Senior officials from five influential member governments - the US, the EU, China, Brazil, and India - met in Paris in late April to examine the state of the struggling WTO talks. That meeting has inspired another, broader, gathering that involving 19 countries, to be hosted by the EU and India at the former’s mission in Geneva from 19-20 May.

It remains unclear whether governments will be able to overcome substantial differences in opinion on what a multilateral trade deal should look like. These divisions have caused the negotiations to stumble from one breakdown to another since they were launched in late 2001.

Michael Punke, the new US ambassador to the WTO, believes that having member governments meet in a “constellation of [different] configurations” could help them bridge these divides.

Speaking to reporters on Monday, Punke made no secret about what he thought was needed for a Doha deal: more market opening by large developing countries such as Brazil, China and India.

“At the end of the day, the success or failure of the Doha Round comes down to a very simple question,” he said. “Are advanced developing economies like India, China, and Brazil, ready to accept the responsibility and leadership that goes along with their new position in the global economy? If they are… we will have a successful outcome to the round. If they are not… we will not have a successful outcome to the round.”

The new US ambassador, whose arrival in Geneva was held up by Congressional Republicans for several months, expressed irritation with the notion that Washington had not made it clear exactly what it was seeking.

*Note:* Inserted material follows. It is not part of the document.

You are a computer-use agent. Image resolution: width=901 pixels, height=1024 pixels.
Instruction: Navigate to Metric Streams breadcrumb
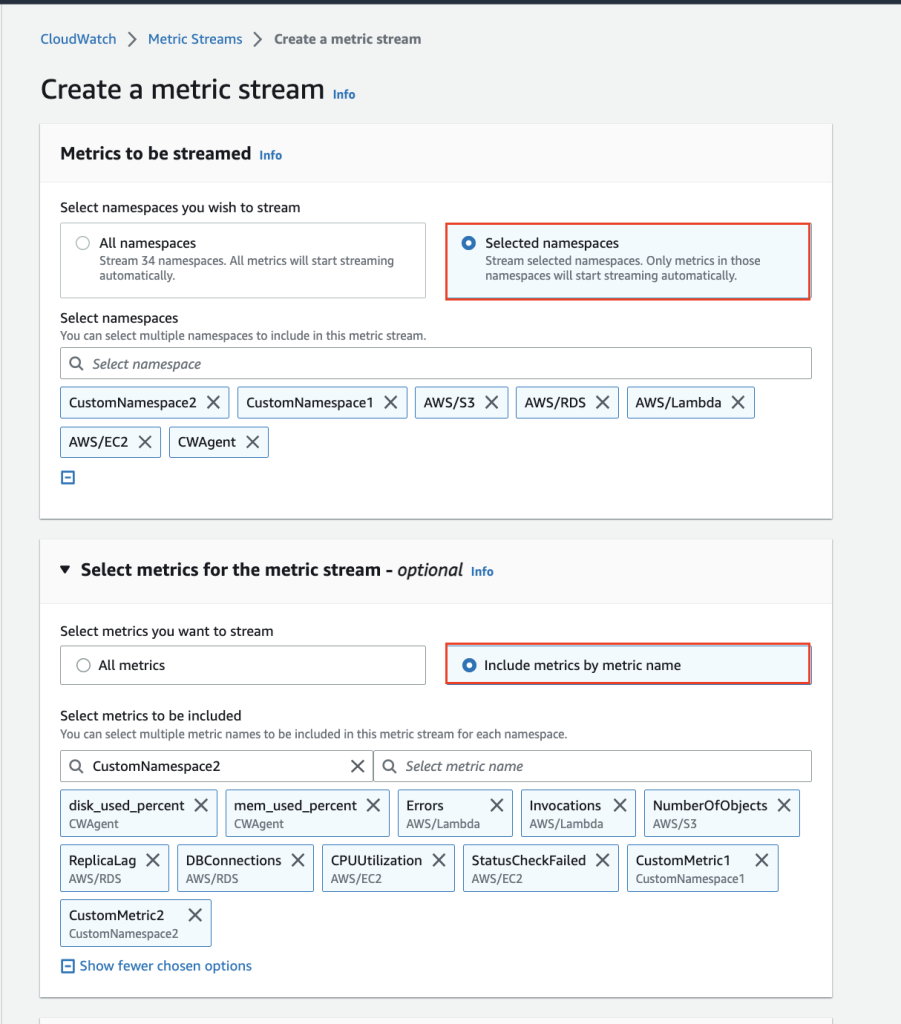tap(194, 39)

The Indians, Brazilians and Chinese were “intimately familiar” with the United States’ objectives, Punke said. In the industrial goods negotiations, the US wanted tariff cuts for “priority sectors” such as chemicals, electrical equipment, and forest products. In the agriculture talks, Washington wanted to ensure that flexibilities for developing countries would not create loopholes that undermine market access. In particular, it did not want the ‘special safeguard mechanism’ to allow developing countries to temporarily raise agricultural tariffs beyond their pre-Doha bound ceiling rates in the event of import surges or price collapses in order to protect farmers. As for services trade, he said that advanced developing countries should commit to opening their markets to foreign competition in sectors such as computer services and express delivery.

According to Punke, talk of US concessions in return for these gains is premature, at the very least, since the formulas and figures for tariff and subsidy cuts in the draft agreement texts dating back to 2008 are tilted unfairly against the US. “It’s ironic to me to talk about a starting point of additional US concessions when it’s our premise that the round is currently imbalanced and that balance needs to be improved.”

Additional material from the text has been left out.